今月もテキストであるロジャース氏の論文「十分に機能している人間」を。
今回は小見出しも「十分に機能している人間」ということなので、この論文の中核に位置するのかもしれない。
内容的には、これまでの話を要約し、さらに次につながる部分。
様々な仮説に対して、証明していく作業があとに続くんだろう。
参加者の間で話題として盛り上がる部分が数箇所あったけど、私が印象的なのは、「セラピスト」と「診断家」にわけて、そこに起こっている出来事に対する評価が矛盾している例を挙げている場面。
ここでいう「診断家」は、ロールシャッハやTAT診断によってクライエントの状態を量る人のことで、その評価が時には適切なセラピィによる変化に対して、認知されなかったり逆の評価をされる事があるというもの。
で、私自身心理学を専攻したわけではないので、こういう診断方法は門外漢であるが、雑学的に知っている範囲でいくと「統計学的に、多数のデーターから適切と思われるカテゴリーに当てはめていく」というタイプだと認識している。
とすると、たとえば1000例中999例があてはまる評価があったとして、1例だけでも規格外のものがあったりする。
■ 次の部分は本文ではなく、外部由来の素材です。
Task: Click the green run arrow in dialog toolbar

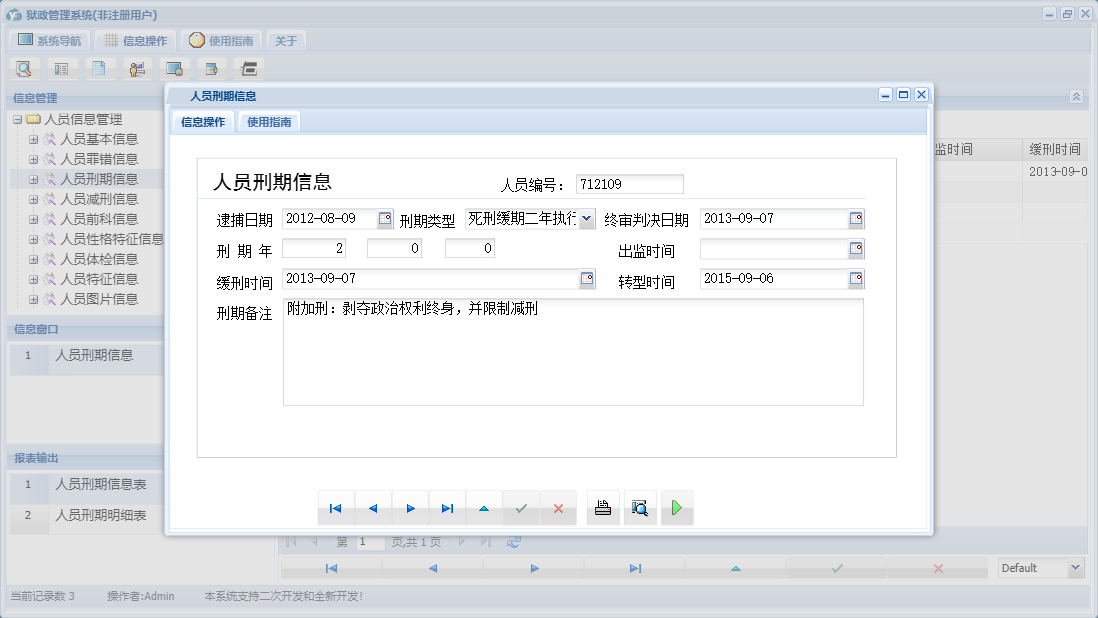Action: tap(677, 507)
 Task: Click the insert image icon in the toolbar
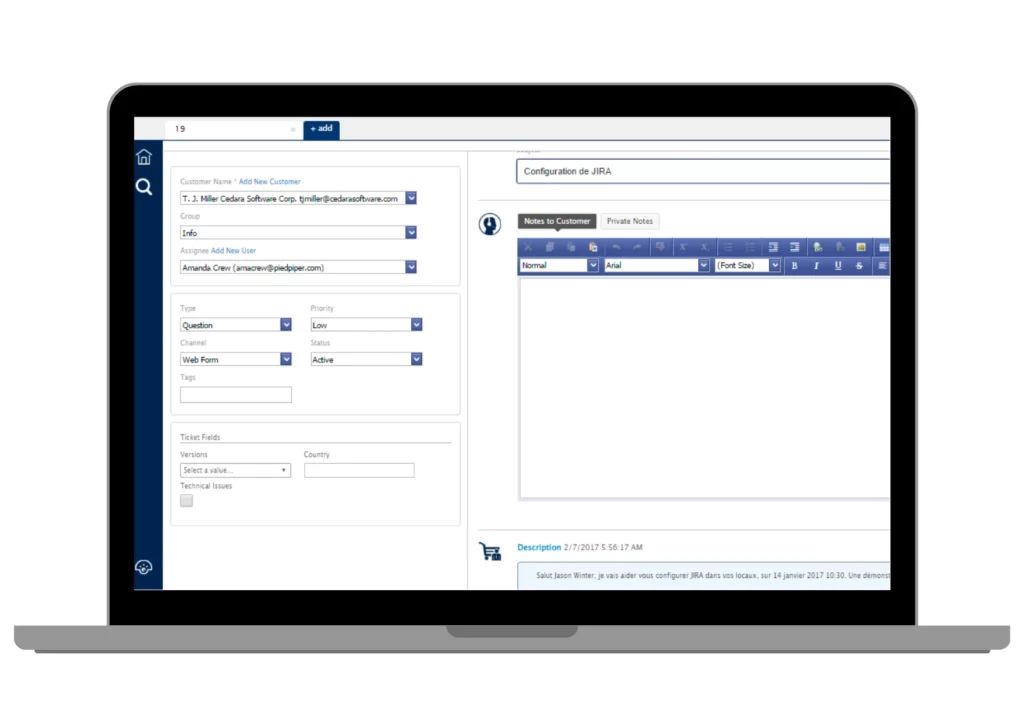coord(861,247)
つまり、「他と比べてどう?」という相対的な評価方法をされるんだろうけど、この論文でロジャース氏が話してる「十分に機能している」というのは、「自分自身であるということ」であって、たとえ周りの評価がどうあれ、自分自身が「どのような選択もできる」ということ。
と、ロジャース氏の言葉を追っかけていくととてもややこしい表現になるが、それはできるだけ細かく伝えようとされているからだろう。
なので、私なりの解釈で行くと…
(つまりぜんぜんアカデミックでない”感想”)
自分自身に起こってくる出来事に対して、「いやだな」という感情があっても「あぁ、嫌だと思っている私なんだ」と受け止める事が出来るし、その「いやだ」という感覚が世間では「そんな風に思ってはいけません」というものであっても、「思ってしまっている」事を否定せず、その時点での自分を”大事”にできる。
そのうえで、「こう思わないほうがいいかな」という気持ちが出てきたならば、それはそれでその感情を尊重できるし、それまでの感情にこだわらない。
これは、世間的には「節操が無い」とか「優柔不断だ」などというレッテルを貼られるのかもしれないけど、そういう評価に縛られること無く「そのときの自分自身」でいる事が出来る。
うん、今の私には無理です。
周りの評価を常に気にしているし、自分自身に「どのようになってもいい」という自信が無い。
逆に周りの評価に合わせて、自分自身を隠して、無理に納得させている。
「十分に機能していない人間」あるいは「不十分に機能している人間」って事。
いや、これでも以前よりは結構自分自身にOKを出すようにはなっているんですが…
ただ、この論文の今回の部分で
「セラピィの仮説上の終結点を私なりに定義してみたが、ここでは、実際のクライエントはそこに接近するけど決して完全に到達することのできない極限として記述したのである」
とある。
理想ではあるけれど到達できない極みの境地。
うーん、やっぱり仮説上のものでしかないのか…
でも、限りなく接近できるものでもあるという。
この論文の仮説を論証する場面がこのあと続くので、来月以降もじっくり触れ合っていけば”接近”できるかもしれない。